16º dia: Preconceitos musicais

João que gostava de funk amava Roberta que dançava calypso que amava Mateus que gostava de reggae que amava Juliana que curtia Rock que amava Fernando que gostava de sertanejo que amava Cristina que não ouvia ninguém. João morreu no morro, Roberta se converteu, Mateus virou Rasta, Juliana enlouqueceu, Fernando voltou ao Goiás e Cristina foi abandonada na Igreja por Maurício, após saber que ela ouvia Justin Bieber escondido. Poucos encontros, muitos preconceitos.

“Quem não gosta de samba bom sujeito não é.” Já dizia Dorival Caymmi. E antes de sugerir culpa no cartório, é bom lembrar que este ilustre músico baiano deixou grande legado para a música brasileira. Inequivocamente, não foi ele quem incitou uma espécie de preconceito musical que atrapalha o sossego dos ouvidos. O fato é que estereótipos foram criados ao longo do tempo pelo senso comum.

Estilos de música consumidos por classes mais pobres são as maiores vítimas. Quem nunca reclamou do som alto do celular de um funkeiro desprovido de fone, no ônibus? Surgiram até campanhas na web para “conscientizar” estes MCs quanto às regras de etiqueta, moral e bons costumes. Os carros com o batidão acionando os alarmes alheios, os sertanejos nas esquinas de finais de semana saindo do porta-malas das Hilux com adesivo de boiadeiro. Suingueira, forró universitário, pós-graduado e doutorado. Doutorado mesmo só Luiz Gonzaga, diga-se de passagem.

Ninguém reclama dos clássicos. De fato, é raro (quase impossível) ver um carro passando com Chopin no volume máximo. Ou ao som “estridente” do banquinho e do violão de João Gilberto. Isso sim me parece louco. Mas, e se ao invés do funk carioca fosse um rock, um reggae ou mesmo um samba, teria o mesmo incômodo? Sim. Nem só de letra se faz música e o repertório de gostos é vasto. Existem vários funks com letras positivas que ao contrário da maioria não exaltam a visão rotulada de baixa cultura. Assim como também, vários hinos do rock que cultuam a trindade: sexo, drogas e rock’n roll. Falhe-me a memória, volume no talo era sinônimo de outro tipo de música.

As músicas da moda podem até não ter tanto conteúdo o quanto acham que deveria ter.
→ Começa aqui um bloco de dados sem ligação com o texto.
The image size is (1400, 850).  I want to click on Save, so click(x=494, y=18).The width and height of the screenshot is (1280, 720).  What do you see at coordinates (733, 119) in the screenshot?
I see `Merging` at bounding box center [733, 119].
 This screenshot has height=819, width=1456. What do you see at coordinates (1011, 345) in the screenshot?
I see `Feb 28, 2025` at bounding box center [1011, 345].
Mas deixam muito mais sorrisos no rosto do que caras carrancudas intelectuais. Críticas vão existir sempre no mundo da música. Rixas entre cantores e instrumentistas de gêneros distintos são rotineiras desde quando se descobriu o dó-re-mi-fá-sol-lá-si. Se gostamos do artista, vez em quando, tomamos as dores. É uma coisa que não dá muito para separar. Alguns teóricos metidos à besta descem o sarrafo em cima dos Mestres de Cerimônia da atualidade. Os bambas do samba, por sua vez, minam toda a esperança de adolescentes que estão aprendendo a fazer o bom e velho rock, mesmo que de forma colorida.

A despeito das dancinhas de verão, existem axezeiros que ainda mantêm a linguagem da história cultural em suas letras, e não precisam apelar para a sexualidade caça-níquel. Qualquer lado que se defenda na música, automaticamente gera um preconceito sonoro. As últimas edições do Rock ‘n Rio foram marcadas pela diversidade de estilos musicais e muitas críticas ao conceito inicial do festival.

Parece difícil chegar a um consenso quanto ao direito e a liberdade de escolha, sem se prender a estilos de vida ou mesmo a um jeito de se vestir. É o bullying atuante no universo de gostos musicais das pessoas. A onda sonora que guarda suposta superioridade de alguns gêneros musicais tradicionais. Por mais eclético que seja, um músico nunca poderá agradar a gregos e troianos. É premissa básica. Clichê. Todos os estilos têm seu valor. Há quem ame e quem odeie. A discussão que evolui é saudável, traz o novo. Toda a música é válida se algum dia fez alguém feliz.